I don’t know how it happened, but for the longest time SpeedStep has not been working on my home machine.
Intel’s utilities said it was enabled, but Windows XP was keeping it running full-throttle at all times. I did some searching before and could never find anything helpful. The only advice I saw all over the place was to make sure that your power profile in Control Panel | Power Options is set to anything other than Home Office/Desk. I set mine to Portable/Laptop and the CPU would just not throttle down. Just for kicks I went through all of the power options and none of them would make the CPU throttle.

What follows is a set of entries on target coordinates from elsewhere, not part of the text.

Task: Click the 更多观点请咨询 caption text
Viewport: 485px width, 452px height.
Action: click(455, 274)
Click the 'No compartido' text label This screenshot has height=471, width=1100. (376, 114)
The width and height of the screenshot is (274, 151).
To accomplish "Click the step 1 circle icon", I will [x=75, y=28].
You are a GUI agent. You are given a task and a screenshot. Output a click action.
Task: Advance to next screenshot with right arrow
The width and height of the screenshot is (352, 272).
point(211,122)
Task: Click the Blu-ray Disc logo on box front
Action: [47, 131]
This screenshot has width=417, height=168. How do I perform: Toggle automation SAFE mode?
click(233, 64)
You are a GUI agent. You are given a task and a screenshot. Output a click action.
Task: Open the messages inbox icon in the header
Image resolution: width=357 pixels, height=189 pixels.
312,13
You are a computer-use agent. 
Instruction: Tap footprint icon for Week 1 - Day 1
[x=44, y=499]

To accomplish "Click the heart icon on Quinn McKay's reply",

I checked the BIOS, everything was how it should be.

For a while I blamed the BIOS, thinking that even though I had it enabled in the BIOS something was getting messed up at that level. Today I updated my BIOS and installed a new CPU (3.0GHz, 6MB cache C2D FTW), and it was still not SpeedStepping when it should have. So I did some more digging and found this page all about Intel SpeedStep.

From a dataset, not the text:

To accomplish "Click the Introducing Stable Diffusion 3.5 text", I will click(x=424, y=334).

There’s an explanation about using powercfg.exe from the command line to check and modify your power profile settings, so I dove in:

C:\Documents and Settings\Jay>powercfg /query

Field Description Value
----------------- -----
Name Portable/Laptop
Numerical ID 1
Turn off monitor (AC) After 20 mins
Turn off monitor (DC) After 5 mins
Turn off hard disks (AC) After 15 mins
Turn off hard disks (DC) After 10 mins
System standby (AC) Never
System standby (DC) After 5 mins
System hibernates (AC) Never
System hibernates (DC) Never
Processor Throttle (AC) CONSTANT
Processor Throttle (DC) CONSTANT

According to that site, CONSTANT means “CPU(s) run in lowest performance state.” Yikes, that’s certainly not what I want it to do all the time! But it’s also certainly not what it’s actually doing, either. Supposedly Intel calls Microsoft’s CONSTANT mode “Lowest Frequency Mode” — no mention of SpeedStep there. Hmm. Looks like Adaptive means SpeedStep in Intel lingo.

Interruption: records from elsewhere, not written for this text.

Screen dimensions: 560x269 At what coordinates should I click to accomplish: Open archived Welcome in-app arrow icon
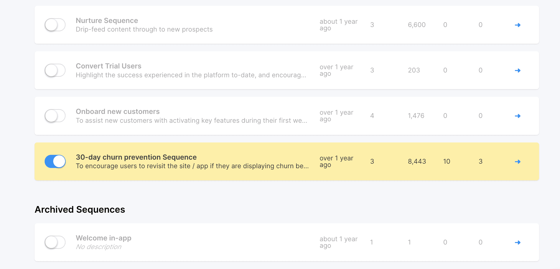pyautogui.click(x=518, y=242)
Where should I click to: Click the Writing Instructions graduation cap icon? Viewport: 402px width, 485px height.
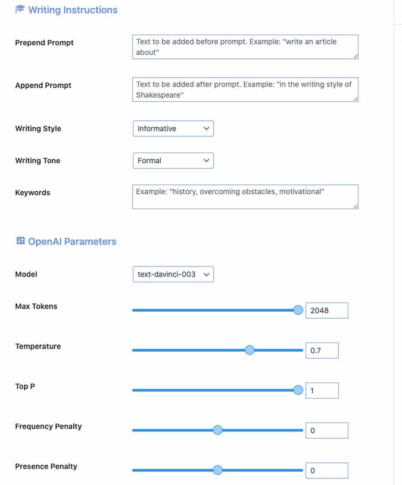click(20, 9)
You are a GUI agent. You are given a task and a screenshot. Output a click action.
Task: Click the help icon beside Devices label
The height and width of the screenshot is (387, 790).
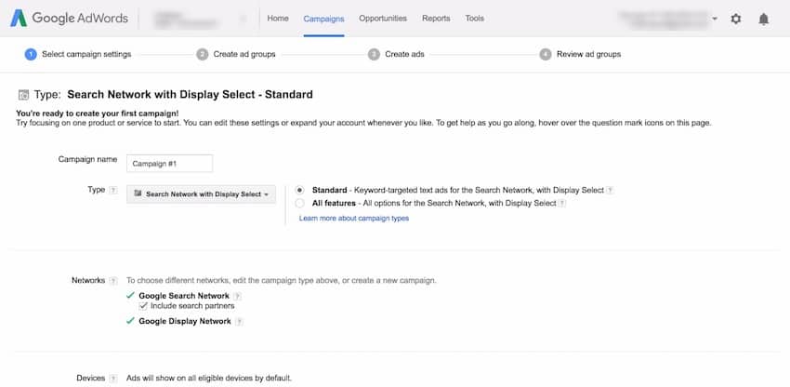[x=113, y=379]
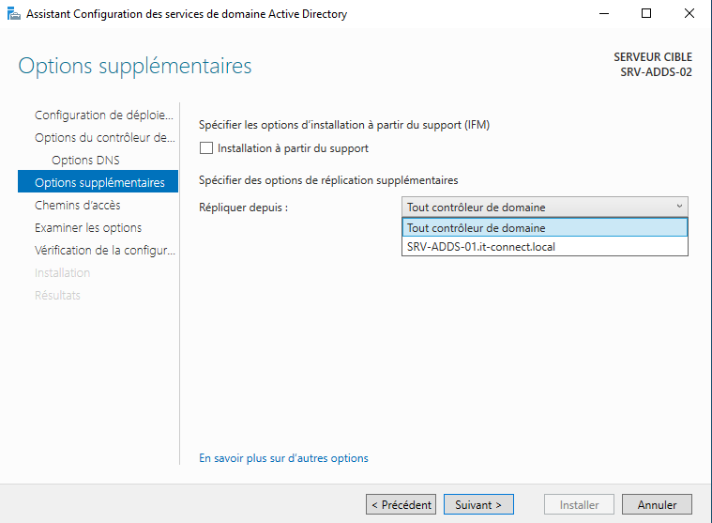Open Chemins d'accès step
This screenshot has width=712, height=523.
click(78, 206)
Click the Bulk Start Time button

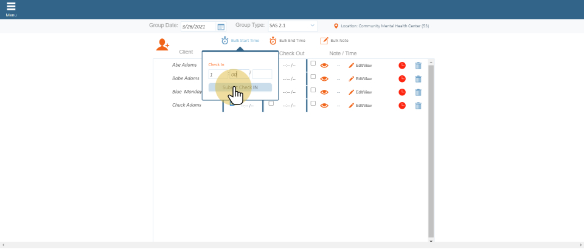click(x=240, y=41)
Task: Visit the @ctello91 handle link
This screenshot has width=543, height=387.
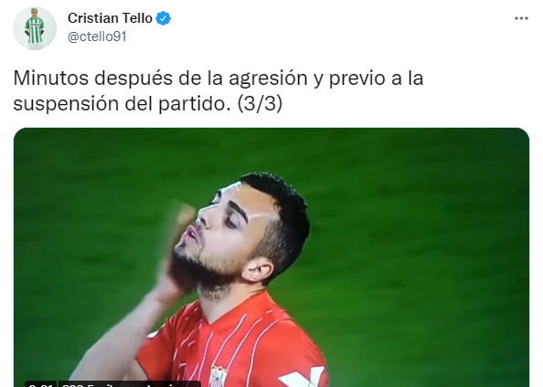Action: tap(97, 37)
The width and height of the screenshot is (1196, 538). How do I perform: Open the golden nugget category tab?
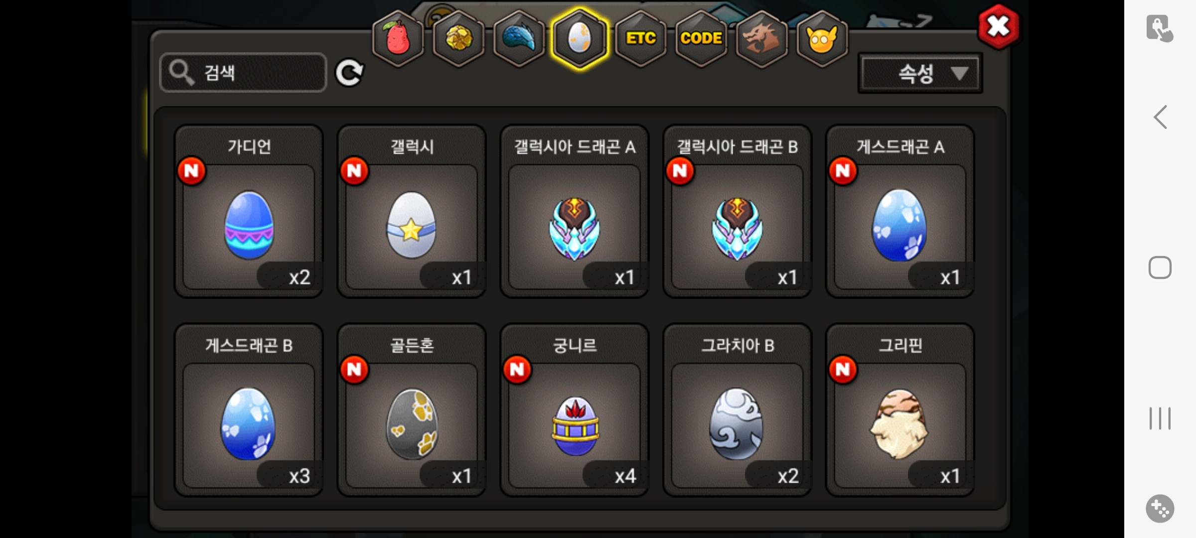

A little more reading and it becomes clear that if I want to try out Adaptive I just have to run the following:
C:\Documents and Settings\Jay>powercfg /change Portable/Laptop /processor-throttle-ac ADAPTIVE
As soon as I ran that I checked my CPU speed and what do you know, it’s sitting at 1.98GHz when idle. Beautiful!

Well I’m sure I’m not the only one who has had this problem, I wish I knew what caused it but at least I have a solution. My Google-fu is pretty lousy so someone else may have even detailed this solution already, but hopefully this will help others who also suck at the Google.

 
 
  1. nick

    June 15, 2009 at 12:54 am

    hi im haveing the same problem but instead oppoist of you my 2.4 runs at 1.5 and it wont clock up so all my games are really lagy what would you recomend for me to do
    princdarknes@hotmail.com

     
  2. Win7User

    July 19, 2010 at 1:23 am

    Thanks for writing about this!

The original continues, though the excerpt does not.